Drovers' Road - Medieval Drovers' Roads

Medieval Drovers' Roads

In Great Britain, Drove as a placename can be traced to the early 13th century, and there are records of cattle driven from Wales to London and sheep from Lincolnshire to York in the early 14th century. Drovers from Scotland were licensed in 1359 to drive stock through England. These may be simply the earliest records of a more ancient trade. There is increasing evidence for large-scale cattle-rearing in Bronze Age and Iron Age Britain. Cattle and sheep were part of the Romano-British economy. By the Anglo-Saxon period there was long distance movement of cattle, including stolen stock.

What is certain is that during the medieval period there was a substantial trade in cattle out of Wales into England, to which cattle from Ireland were added. These were driven across Somerset, Wiltshire and Berkshire to feed the growing population of London. The drovers made use of ancient ridgeways, including the Ridgeway over the Berkshire Downs and ridgeways still known as the Old Shaftesbury Drove and the Ox Drove leading from Shaftesbury and Blandford to Salisbury.

Medieval drovers' roads were wide by medieval standards, 20 meters across, with wide grazing verges on either side, the "long acre".

In medieval Spain the existence of migratory flocks on the largest scale, which were carefully organized through the system of the Mesta gave rise to orderly drovers' roads, called cabañeras in Aragon, carreradas in Catalonia, azadores reales, emphasizing royal patronage, in Valencia, and most famous of all, cañadas, including three majorcañadas reales, in Castile. Along these grazing trackways sheep travelled for distances of 350 to 450 miles, to the summer pasturages of the north, around León, Soria, Cuenca and Segovia, from the middle of April, and returning to winter pasturage in La Mancha, Estremadura, Alcántara and the lowlands of Andalusia.

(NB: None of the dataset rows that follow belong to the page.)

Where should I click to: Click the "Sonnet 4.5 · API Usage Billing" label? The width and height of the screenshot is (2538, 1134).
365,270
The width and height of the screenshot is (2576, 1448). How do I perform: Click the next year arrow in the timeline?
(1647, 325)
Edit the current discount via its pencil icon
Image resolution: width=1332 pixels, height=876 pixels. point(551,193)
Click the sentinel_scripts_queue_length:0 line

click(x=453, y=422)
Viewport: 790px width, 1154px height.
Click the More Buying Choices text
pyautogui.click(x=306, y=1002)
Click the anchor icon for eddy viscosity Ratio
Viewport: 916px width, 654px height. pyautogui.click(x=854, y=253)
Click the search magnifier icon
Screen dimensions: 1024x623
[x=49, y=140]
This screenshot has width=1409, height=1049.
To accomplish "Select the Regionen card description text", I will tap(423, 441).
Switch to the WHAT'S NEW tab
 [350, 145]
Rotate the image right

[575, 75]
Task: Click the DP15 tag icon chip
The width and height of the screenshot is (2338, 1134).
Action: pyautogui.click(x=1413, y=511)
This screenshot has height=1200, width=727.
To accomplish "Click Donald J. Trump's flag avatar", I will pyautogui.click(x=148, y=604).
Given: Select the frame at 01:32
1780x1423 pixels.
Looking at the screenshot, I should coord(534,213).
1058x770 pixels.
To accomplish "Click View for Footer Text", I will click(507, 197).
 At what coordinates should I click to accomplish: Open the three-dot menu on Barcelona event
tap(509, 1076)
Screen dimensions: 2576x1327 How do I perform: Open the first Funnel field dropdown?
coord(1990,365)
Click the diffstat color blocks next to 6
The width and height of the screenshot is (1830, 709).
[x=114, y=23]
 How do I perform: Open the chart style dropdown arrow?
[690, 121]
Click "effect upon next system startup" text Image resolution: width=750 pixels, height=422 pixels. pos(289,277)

In Languedoc the transhumance pathways, more restricted by agriculture and orchards and less organized than those of Iberia, were the drailles that fed into the main carraïres, which led from coastal plains to summer mountain pastures. They are documented from the 13th century and were organized in the 16th century by Statuts de la transhumance.

In the Kingdom of Naples, patterns of transhumance established in Late Antiquity were codified by Frederick II Hohenstaufen, but the arrival of rulers of Aragon in the 15th century saw the organization of sheepways, tratturi delle pecore on the Aragomese model, and pastoralists were given privileges and restrictions, collectively termed the dogana, that were reminiscent of those of the Mesta. This established drovers' roads that continued without substantial change into the age of the railroad.